April 26, 2024

Senate passes bill to ban conversion therapy

OTTAWA —
Conversion therapy will soon be banned across Canada, after the Senate agreed to the expedited passage of Bill C-4 on Tuesday.

After multiple attempts to pass legislation banning the harmful practice failed in recent years, the bill has now cleared both the House of Commons and Senate without changes, in just over a week. Once it receives royal assent, the bill will become law.

On Tuesday after a brief period of debate on the bill, Conservative Sen. Leo Housakos rose in the upper chamber to seek unanimous approval to move Bill C-4 through all legislative stages in the upper chamber, echoing sentiments from his Conservative colleagues in the House who led MPs to fast-track the bill through the House last Wednesday.

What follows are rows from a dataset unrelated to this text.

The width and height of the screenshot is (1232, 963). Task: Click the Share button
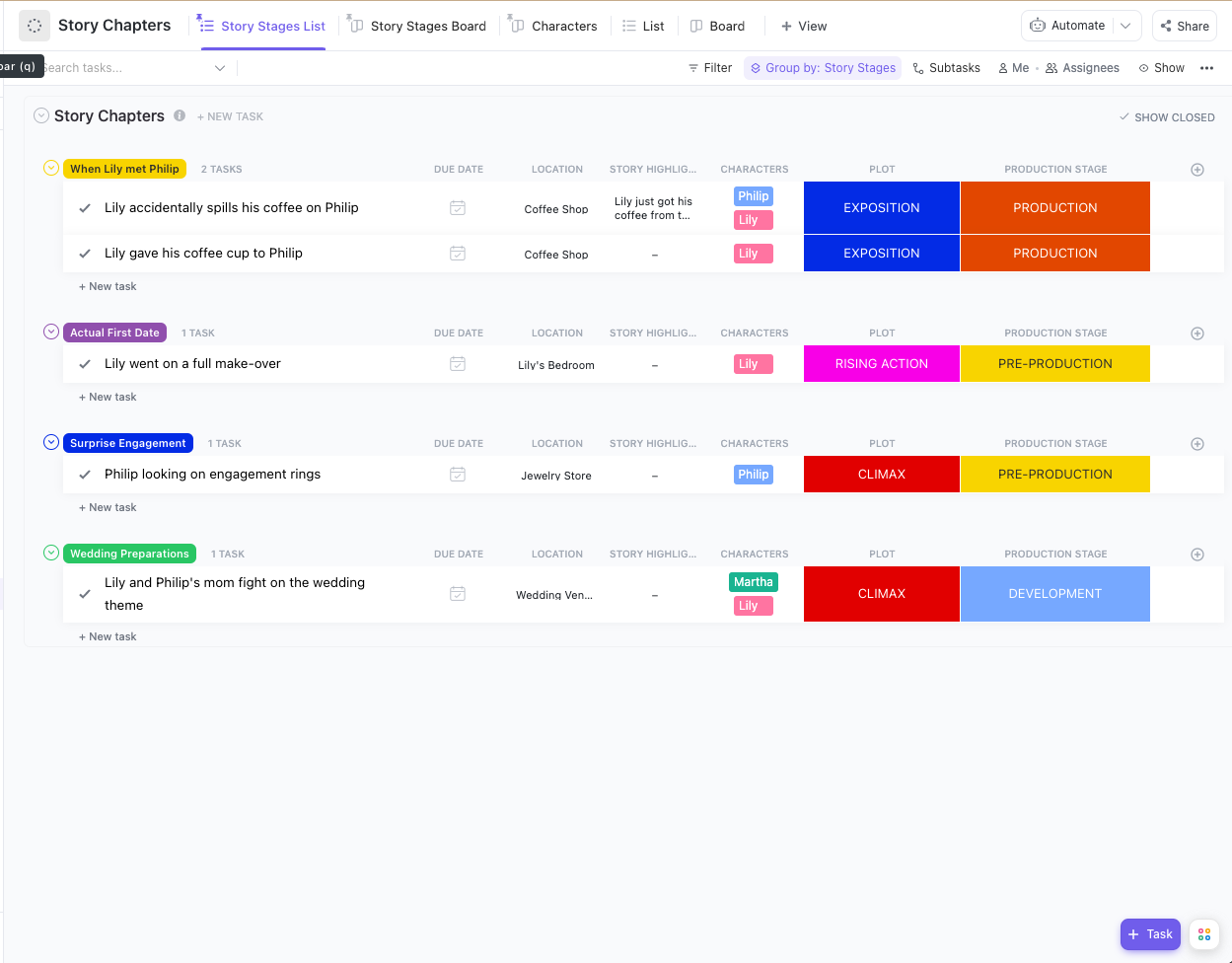[1184, 26]
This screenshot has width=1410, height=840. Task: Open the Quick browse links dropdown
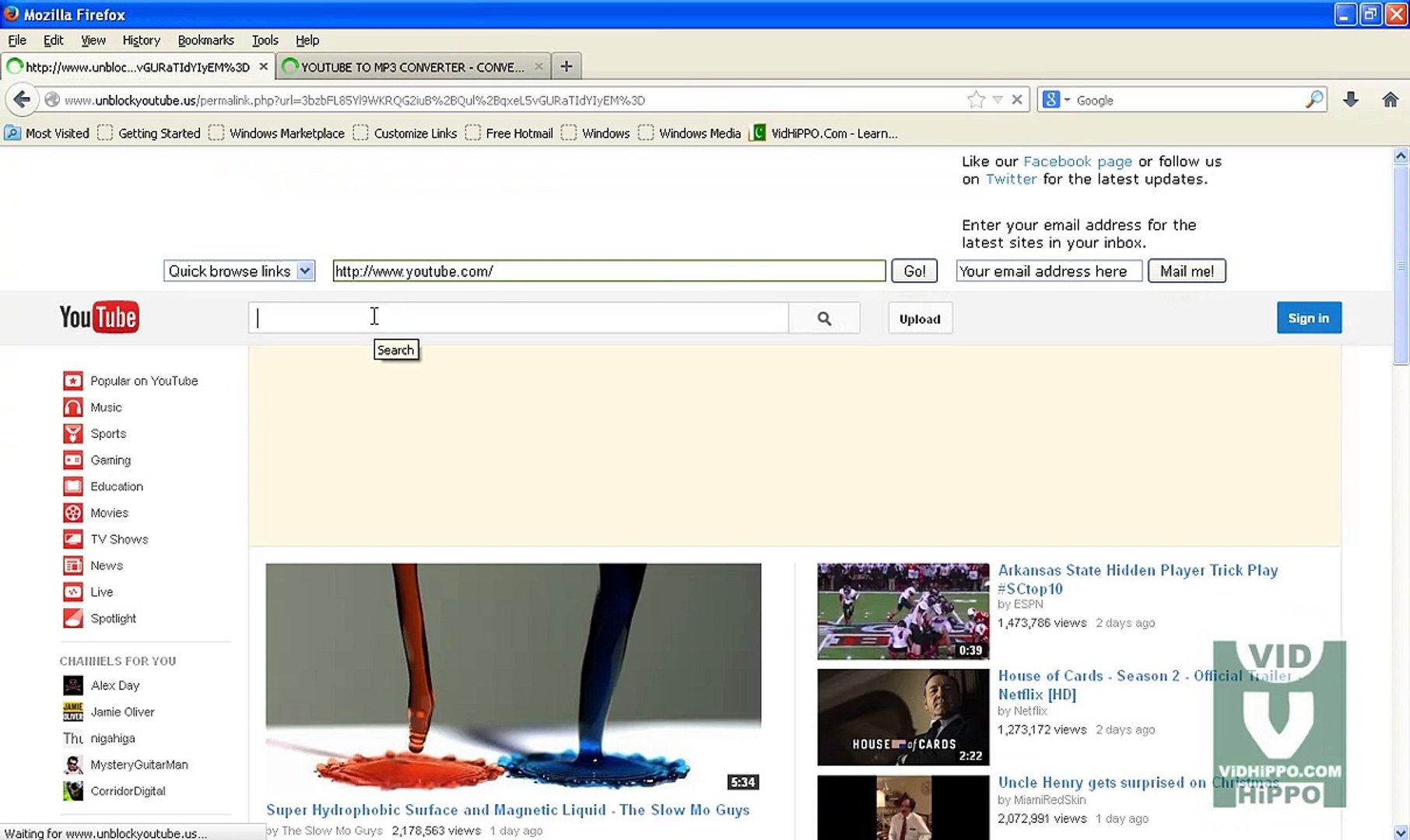(x=239, y=271)
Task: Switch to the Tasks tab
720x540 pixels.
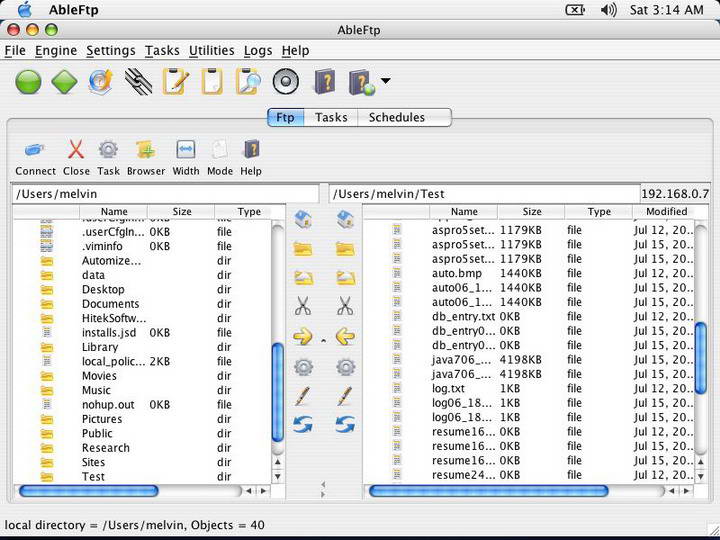Action: pyautogui.click(x=331, y=117)
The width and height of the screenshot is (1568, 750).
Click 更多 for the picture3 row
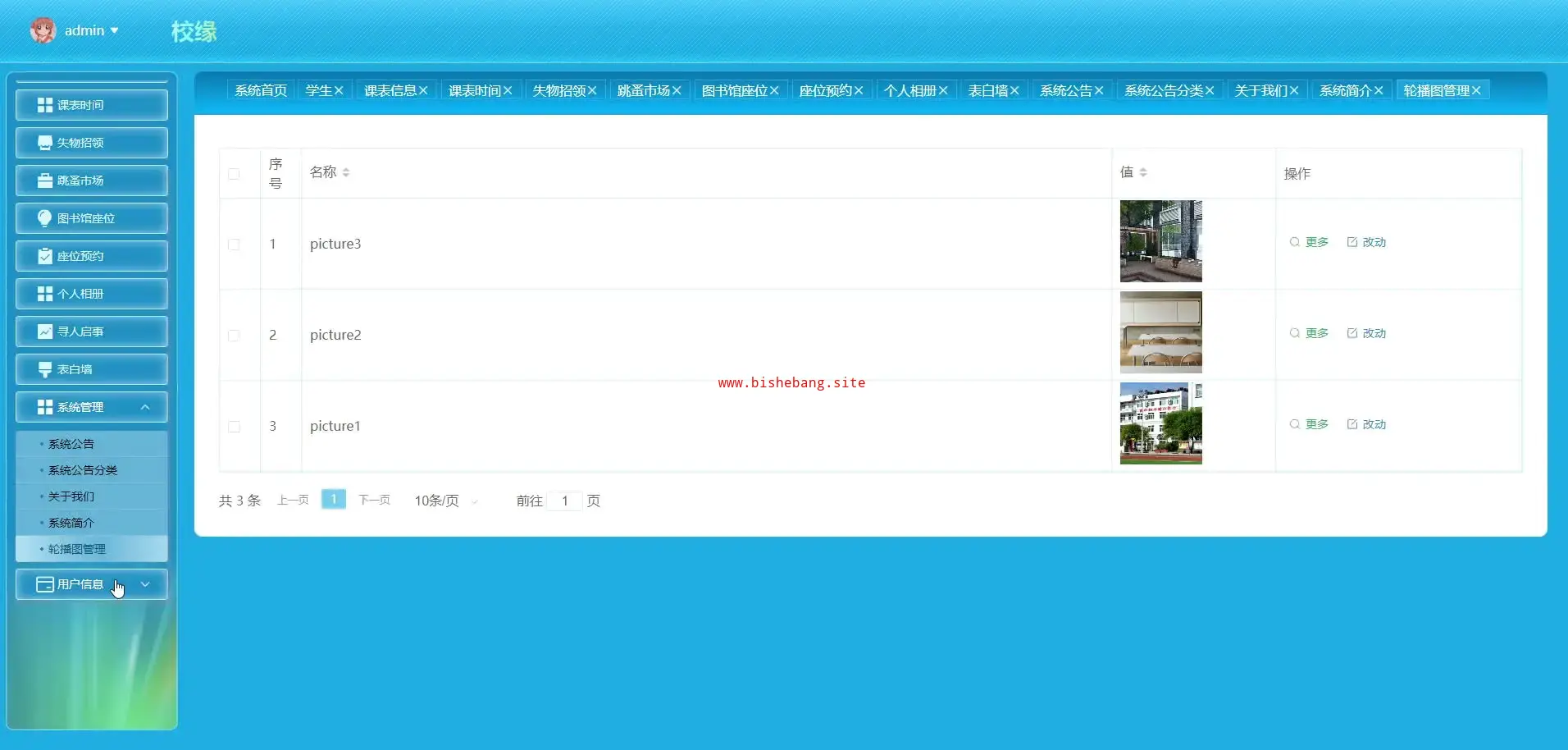coord(1309,242)
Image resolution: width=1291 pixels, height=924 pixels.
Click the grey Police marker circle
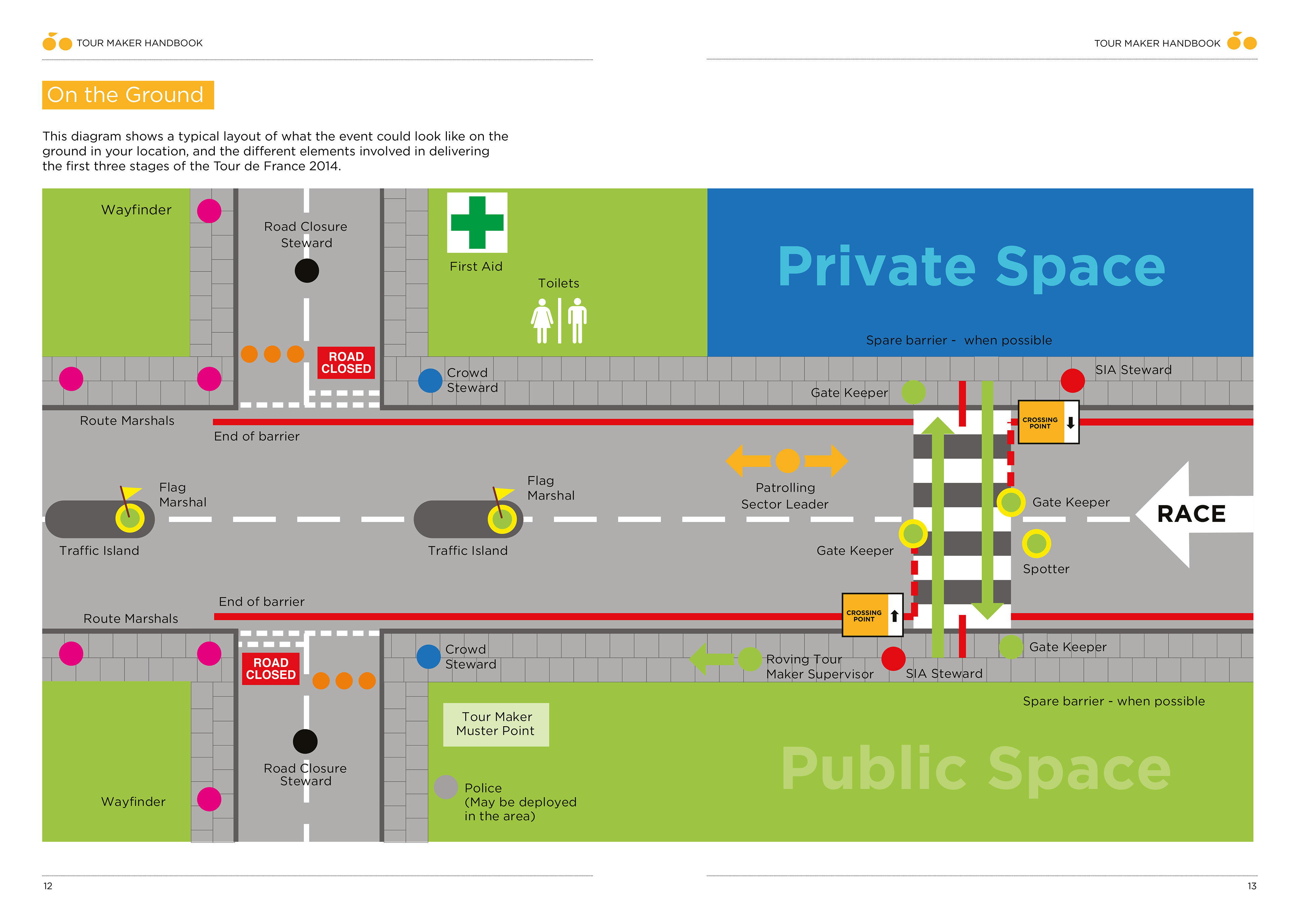tap(445, 787)
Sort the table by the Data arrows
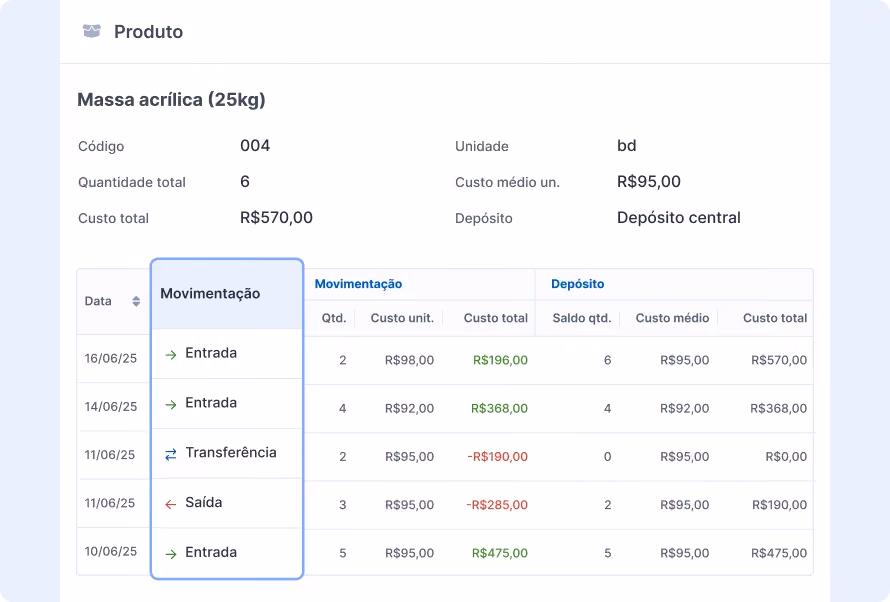 coord(136,301)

“I think we have to get to the reflex in this institution, that when something is in the universal interest, public interest, that we should not create unnecessary duplication and engage into unnecessary debates,” Housakos said, adding that politicians should also not be using legislation to divide or as a political tool.

Bill C-4 proposes to eliminate the harmful practice in Canada for all ages, through four new Criminal Code offences. It includes wider-reaching vocabulary of what constitutes conversion therapy than what the federal government attempted to pass in the last Parliament.

Conversion “therapy,” as it has been called, seeks to change a person’s sexual orientation to heterosexual or gender identity to cisgender. It can include seeking to repress someone’s non-heterosexual attraction, or repressing a person’s gender expression or non-cis gender identity.

These practices can take various forms, including counselling and behavioural modification, and they have been opposed by numerous health and human rights groups.

The previous version of this bill was held up in the Senate at the end of the 43rd Parliament and died when the federal election was called. At the time, Conservative Senators expressed concerns about the bill and said it merited a fulsome study in the fall.

After campaigning on the promise to re-introduce this legislation within the first 100 days of a new mandate, Justice Minister David Lametti tabled the reworked bill on Nov. 29.

That day the government vowed to the LGBTQ2S+ community that this time would be different, voicing optimism in cross-party support after both the Conservatives and New Democrats pledged in the last campaign to also pass the bill if elected.

During an emotional post-passage press conference in the House last week alongside several of his colleagues, Lametti had said he’d be working closely with the bill’s sponsor, Sen. Rene Cormier, to see the bill cross the finish line. Expecting the Senate would want to take on a more fulsome study, the government was asking that it be mindful of not re-traumatizing survivors of conversion therapy who have previously testified about the impacts being subjected to it has had on their lives.

“If we can now work hard to get this through the Senate quickly, less Canadians are going to suffer, less Canadians are going to be tortured,” Lametti said.

Bill C-4 has now become the first bill to fully pass the 44th Parliament.